County commissioners said they didn't know the library was closing either, despite voting to cut $3 million from the library system’s budget this year.
Interim County Library Director Alison Weissinger said there is no option: on April 1, the library on McAfee Road will close and many of the other 22 county branches will see reductions in hours.
“We don’t have a lot of choice,” she said. “I’m kind of stunned that they said they didn’t know.”
After reading about the library’s pending closure in The Atlanta Journal-Constitution, county commissioners said they want the library system to reconsider.
“The budget committee did not recommend closing the [Candler] library and I think it’s a mistake,” Commissioner Larry Johnson said. “This is a high unemployment area and this is a resource for them to try and find some employment. If you want to close for 10 months, what are these folks going to do?”
Last month, the commission rejected a tax hike and voted to cut $33.6 million from this year’s budget, including $3 million or 22 percent from libraries funds.
In response, the library board of trustees voted last week to close the Scott Candler branch and reduce hours at the others, including cutting Sunday hours at the Wesley Chapel, Chamblee and Tucker branches. Four other smaller libraries -- Brookhaven, Embry Hills, Gresham and Lithonia-Davidson -- will now be closed on Fridays and Saturdays.
The board chose to close Scott Candler because a new library will open several blocks down the street in about a year. Until the new branch opens, the closest branches, Gresham and Flat Shoals, are each about two miles away, Weissinger said.
The closure and reduced hours will also allow the county to rotate staff to open three new branches -- Hairston Crossing, Salem-Panola and Stonecrest -- that were just constructed.
“We’re at a situation now where if we open something, we have to close something,” Weissinger said.
The library system is budgeted for 290 staff positions. However, with the cuts, they have about 240 positions now.
The cuts also mean no new books and many newspaper and magazine subscriptions will end. The books and materials budget, which was $2.4 million in 2008, has been cut to $100,000 this year.
Last year, DeKalb closed the Briarcliff Library.
Elsewhere, Gwinnett cut its library budget by $2.8 million this year, resulting in reduced hours at some libraries and other cuts..
A Cobb County spokesman said there are no current proposals to cut libraries there, but no final decisions have been made on the budget, which faces a $28 million shortfall.
In DeKalb, the staff at Scott Candler greets all visitors at the door and informs them of the pending closure. The library is waiting for a sign to be finished to hang on the door.
Landry and his great grandfather, Nathan Knight, learned about the closing Tuesday.
“He said, ‘Granddad, they can’t close library. We got to do something,'” said Knight, who owns a beauty salon across the street. “He started to put together a petition immediately and in two days, he got 76 signatures.”
Landry, who was born with one arm, said he wanted to be like his "granddaddy," who grew up marching for civil rights.
“This will be a shock if this library closes,” Knight said. “We're hoping this is some sort of April Fool's joke because this is not a good time for public education all over state of Georgia. It seems like children keep getting put on the back burner.”

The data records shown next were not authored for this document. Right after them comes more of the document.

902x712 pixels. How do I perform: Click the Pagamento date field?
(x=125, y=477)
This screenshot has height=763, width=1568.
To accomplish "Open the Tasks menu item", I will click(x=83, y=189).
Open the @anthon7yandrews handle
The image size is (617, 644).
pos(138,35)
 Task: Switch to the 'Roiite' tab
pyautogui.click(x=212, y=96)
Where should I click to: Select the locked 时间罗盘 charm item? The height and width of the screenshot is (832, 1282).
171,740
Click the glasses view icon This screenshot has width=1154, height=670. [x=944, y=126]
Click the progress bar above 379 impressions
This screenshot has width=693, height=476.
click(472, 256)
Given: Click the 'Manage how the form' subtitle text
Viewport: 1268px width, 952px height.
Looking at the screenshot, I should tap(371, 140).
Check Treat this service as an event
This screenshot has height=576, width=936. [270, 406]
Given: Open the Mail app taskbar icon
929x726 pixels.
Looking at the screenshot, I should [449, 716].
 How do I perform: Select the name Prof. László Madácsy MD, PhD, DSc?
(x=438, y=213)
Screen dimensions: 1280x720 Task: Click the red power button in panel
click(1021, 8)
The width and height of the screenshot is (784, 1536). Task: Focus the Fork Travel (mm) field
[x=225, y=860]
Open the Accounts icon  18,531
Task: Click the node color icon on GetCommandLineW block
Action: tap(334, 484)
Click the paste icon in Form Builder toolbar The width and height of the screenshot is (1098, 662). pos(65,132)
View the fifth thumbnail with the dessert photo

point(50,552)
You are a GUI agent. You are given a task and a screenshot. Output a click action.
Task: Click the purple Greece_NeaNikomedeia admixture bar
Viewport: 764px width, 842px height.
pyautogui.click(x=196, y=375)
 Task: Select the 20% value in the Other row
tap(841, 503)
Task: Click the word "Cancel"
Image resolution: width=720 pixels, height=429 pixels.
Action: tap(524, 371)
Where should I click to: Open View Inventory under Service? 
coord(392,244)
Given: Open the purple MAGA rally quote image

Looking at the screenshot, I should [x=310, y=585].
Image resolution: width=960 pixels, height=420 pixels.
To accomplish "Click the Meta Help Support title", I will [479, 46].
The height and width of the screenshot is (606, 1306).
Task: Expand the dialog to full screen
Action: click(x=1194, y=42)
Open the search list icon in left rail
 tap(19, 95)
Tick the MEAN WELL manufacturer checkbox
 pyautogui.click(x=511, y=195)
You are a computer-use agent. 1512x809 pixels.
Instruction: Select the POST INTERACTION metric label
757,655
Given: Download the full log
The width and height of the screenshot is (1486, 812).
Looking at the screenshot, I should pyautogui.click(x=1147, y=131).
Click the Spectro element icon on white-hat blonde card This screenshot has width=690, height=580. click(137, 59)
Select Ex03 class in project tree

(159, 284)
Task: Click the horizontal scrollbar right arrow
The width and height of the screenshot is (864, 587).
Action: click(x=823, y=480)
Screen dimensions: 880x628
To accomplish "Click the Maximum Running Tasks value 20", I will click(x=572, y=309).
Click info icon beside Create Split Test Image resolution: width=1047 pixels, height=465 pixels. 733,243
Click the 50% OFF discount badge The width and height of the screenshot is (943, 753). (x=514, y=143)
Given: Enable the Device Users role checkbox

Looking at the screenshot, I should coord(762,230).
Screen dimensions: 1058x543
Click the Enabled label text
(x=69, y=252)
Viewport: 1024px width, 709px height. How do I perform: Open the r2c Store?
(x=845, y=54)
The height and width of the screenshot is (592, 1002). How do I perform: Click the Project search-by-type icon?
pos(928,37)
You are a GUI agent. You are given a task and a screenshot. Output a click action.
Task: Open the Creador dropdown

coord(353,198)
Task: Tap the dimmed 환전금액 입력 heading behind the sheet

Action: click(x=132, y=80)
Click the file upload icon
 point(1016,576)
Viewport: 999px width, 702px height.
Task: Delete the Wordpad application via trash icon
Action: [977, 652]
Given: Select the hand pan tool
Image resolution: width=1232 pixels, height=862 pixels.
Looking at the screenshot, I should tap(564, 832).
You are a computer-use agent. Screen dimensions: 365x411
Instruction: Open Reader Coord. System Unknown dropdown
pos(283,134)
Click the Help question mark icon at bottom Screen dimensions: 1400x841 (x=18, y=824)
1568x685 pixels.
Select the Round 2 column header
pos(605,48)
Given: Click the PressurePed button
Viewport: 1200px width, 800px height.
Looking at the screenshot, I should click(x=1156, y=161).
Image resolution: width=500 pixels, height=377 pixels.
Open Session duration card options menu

Michelle Williams, a manager at Cuffies Home Care, said the closure will impact the teenage residents of her group home that she brings to the library several times a week.
“We can walk here,” she said. “The boys like it because it’s close and they can come here to use the computers.”
Although the county commission controls funding for the library system, the libraries have their own appointed board of trustees to make operational decisions. Commissioners will ask the board to reconsider the vote, but can't force any changes.
“We have to move forward,” Weissinger said. “Unless they give us more money, I don’t know what else we can do.”